Molar concentration, also known as molarity, measures the amount of a solute that is dissolved in a given volume of solution. It is expressed in moles per liter (M). In the context of a solution, molarity helps to understand how densely the solute particles are packed within the solution.

To calculate molar concentration, you take the number of moles of the solute and divide it by the volume of the solution in liters.
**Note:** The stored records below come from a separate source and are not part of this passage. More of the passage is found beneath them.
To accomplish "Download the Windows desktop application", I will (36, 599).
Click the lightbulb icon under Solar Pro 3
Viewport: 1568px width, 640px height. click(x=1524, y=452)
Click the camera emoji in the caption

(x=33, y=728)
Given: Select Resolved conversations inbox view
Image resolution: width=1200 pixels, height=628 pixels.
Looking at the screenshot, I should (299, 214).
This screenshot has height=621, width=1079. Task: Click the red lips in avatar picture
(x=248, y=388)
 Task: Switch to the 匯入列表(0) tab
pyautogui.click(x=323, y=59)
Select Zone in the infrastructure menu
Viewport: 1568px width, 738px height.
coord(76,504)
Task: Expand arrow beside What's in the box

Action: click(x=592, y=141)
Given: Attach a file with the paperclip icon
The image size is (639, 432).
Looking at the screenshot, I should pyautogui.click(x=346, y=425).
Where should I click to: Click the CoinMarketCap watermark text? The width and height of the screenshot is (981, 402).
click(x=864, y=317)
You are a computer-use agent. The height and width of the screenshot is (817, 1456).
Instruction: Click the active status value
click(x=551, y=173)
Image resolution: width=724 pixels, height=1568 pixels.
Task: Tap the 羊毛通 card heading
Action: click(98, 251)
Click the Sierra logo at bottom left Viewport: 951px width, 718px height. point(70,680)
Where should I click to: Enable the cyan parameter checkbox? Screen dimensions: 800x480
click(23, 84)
Here, the molar concentration of the \(\mathrm{Mn^{2+}}\) ions in the stock solution is calculated by using the formula:

\[ \text{Molarity (M)} = \frac{\text{Moles of solute}}{\text{Volume of solution in liters}} \]
Understanding molarity is crucial for ensuring precision when mixing solutions in labs and for predicting reaction outcomes.

Dilution Formula

The dilution formula is a powerful tool used to determine the concentration of a solution that has been diluted. This means you have added more solvent to a solution, which decreases its concentration.

This formula is expressed as:

• \( C_1 V_1 = C_2 V_2 \)

Here, \( C_1 \) and \( V_1 \) are the concentration and volume of the initial solution, while \( C_2 \) and \( V_2 \) are the concentration and volume after dilution.

This equation works based on the principle that the amount of solute (in moles) remains constant before and after dilution. It's a valuable equation for calculating final concentrations when more solvent is added. A simple rearrangement allows us to find the unknown concentration after dilution.

Mn2+ Ions

Manganese ions, specifically \(\mathrm{Mn^{2+}}\), are an essential part of this exercise. When manganese metal dissolves, it loses electrons to form these ions. These positive ions are what give the solution its conductive properties.

Understanding ion formation is important in chemistry since it influences many solution characteristics. Especially in analytical chemistry, recognizing the role of such ions is pivotal when performing titrations and other quantitative measurements.

In the given exercise, the concentration of manganese ions effectively measures how many positively charged particles are floating in our solutions post-dilution.

Moles Calculation

Calculating moles is a fundamental step in determining the molarity and involves converting mass into moles using the substance's molar mass. The molar mass of manganese is approximately 54.94 g/mol.

The formula used in this calculation is:

• \( \text{Moles} = \frac{\text{Mass of substance (g)}}{\text{Molar mass (g/mol)}} \)

This allows chemists to work with a measureable weight and relate it to the number of atoms or molecules.

This step is crucial in labs to predict how substances will react and helps in creating solutions of desired concentrations through precise calculation. Each step in calculating moles brings us closer to comprehending the behavior of chemicals in various conditions.